• _TASK 1_
From the post on scaling and performance, copy word for word the part that opens with the words containing "How do you know" and closes with "traffic shows up.".
• _TASK 2_
Answer these questions using the post on scaling and performance:
(a) What is each company billed on?
(b) How does the post define throughput?
(c) In the "slow but perfectly scalable" example, how long does every request take?
• _TASK 3_
Write the next part of the post on scaling and performance, picking up right after its last sentence.

══ TEXT ══

Scaling and performance for software engineers
Table of Contents
You and a few other engineers are building out Helpdesk AI. Companies sign up, upload their docs and help articles, and it hosts an AI support agent that answers their customers’ questions.
Under the hood it does the obvious thing: retrieve the relevant docs, hand them to a language model, and stream back an answer. The agent can also take actions like looking up an order or issuing a refund, every conversation gets logged, and we bill each company based on usage.
It all runs on a single server, and with a handful of design-partner companies, everything feels instant. Then a bigger customer signs on, traffic climbs, and the same chats that used to answer in half a second start taking eight.
Your code didn’t change. The load did.
That gap between “works for ten users” and “holds up for ten million” is what this post is about.
We’ll grow Helpdesk AI step by step and watch what breaks.
So what does scalability actually mean? #
Two words get used interchangeably here, and they shouldn’t be.
Performance is how fast a single request is when the system is quiet. Scalability is whether the system holds up as you pile on more work, usually by adding resources. They’re related, but not the same thing, and the fix for one rarely fixes the other.
A system can be fast but not scalable: snappy for ten users, faceplants at ten thousand. It can also be slow but perfectly scalable: every request takes two seconds whether you have ten users or ten million.
The instinct when something feels slow is “add more servers,” but if a single request is slow because you’re doing redundant work inside it, ten servers will just be slow ten times in parallel. You have a performance problem wearing a scalability costume.
So before touching anything, figure out which one you actually have.
How do you know you have a problem? #
You can’t fix what you can’t see, so the first move is measurement. Two numbers carry most of the weight.
Latency is how long one request takes. Throughput is how many requests you can handle per second. They trade off in ways that surprise people: a system can have lovely latency when idle and fall apart on throughput the moment real traffic shows up.

═══
══ MATERIAL PROVIDED ══

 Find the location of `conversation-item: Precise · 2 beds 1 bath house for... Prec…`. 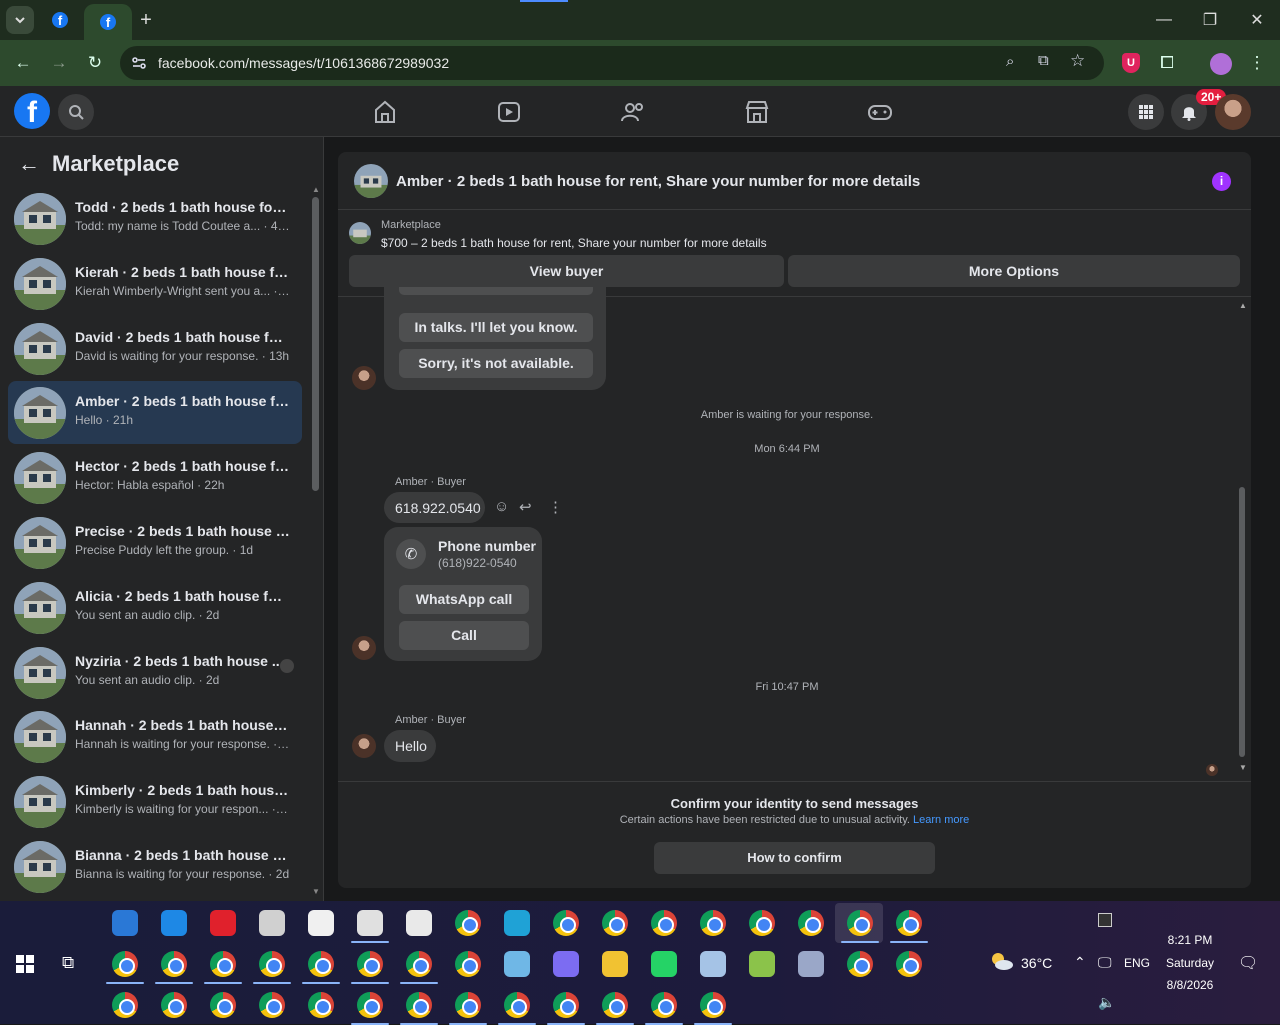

═══

• _TASK OUTPUT 1_
How do you know you have a problem? #
You can’t fix what you can’t see, so the first move is measurement. Two numbers carry most of the weight.
Latency is how long one request takes. Throughput is how many requests you can handle per second. They trade off in ways that surprise people: a system can have lovely latency when idle and fall apart on throughput the moment real traffic shows up.

• _TASK OUTPUT 2_
(a) Usage.
(b) How many requests you can handle per second.
(c) Two seconds.

• _TASK OUTPUT 3_
The trap is looking at averages. If your average chat response is 200 milliseconds, that sounds great, until you realize your p99 (the slowest 1 percent of requests) is eight seconds. That means one in every hundred customers is having a miserable time, and at scale, one in a hundred is a lot of furious people. Tail latencies are where users actually feel the pain, so watch the percentiles, not the mean.
For Helpdesk AI we track two more numbers: time to first token, since we stream answers and nobody likes staring at a blank box, and dollars per conversation, because every model call costs real money and that bill scales right alongside our traffic.
Once you’re measuring, you can set targets. An SLI is the thing you measure (99th-percentile chat latency). An SLO is the goal you hold yourself to internally (95 percent of chats answer in under three seconds). An SLA is the promise you make to a customer, with penalties attached when you miss it. Set these early, because they tell you when a problem is worth fixing and, just as importantly, when it isn’t.
Why you shouldn’t reach for more servers first #
When things get slow, distributing the work is usually the last thing you should try, not the first. The cheapest and biggest wins are almost always local, and they come in a rough order of leverage.
Start at the architecture level. Are you doing work you don’t need to do at all? If Helpdesk AI re-embeds a tenant’s entire knowledge base on every single question, that’s not a scaling problem, that’s a design mistake. Embed once, store it, reuse it. If a thousand customers ask the same question, calling the model a thousand times for the same answer is pure waste.
Next, algorithms and data structures. The classic offender is the N+1 query, where you fetch a list and then loop over it firing one query per item:
# N+1: one database round trip per retrieved chunk
chunks = vector_store.search(query, k=10)
for c in chunks:
doc = db.query("SELECT * FROM docs WHERE id = ?", c.doc_id) # 10 trips
Ten network round trips where one would do. Fetch them together instead:
ids = [c.doc_id for c in chunks]
docs = db.query("SELECT * FROM docs WHERE id IN (?)", ids) # 1 trip
This is also where picking the right vector index (a flat scan versus something like HNSW) decides whether retrieval takes milliseconds or seconds.
Below that sits the database, which we’ll spend real time on shortly, and only at the very bottom is infrastructure: throwing more or bigger machines at the problem. Each level up the list is cheaper and higher-leverage than the one below it. Exhaust the easy wins before you reach for hardware.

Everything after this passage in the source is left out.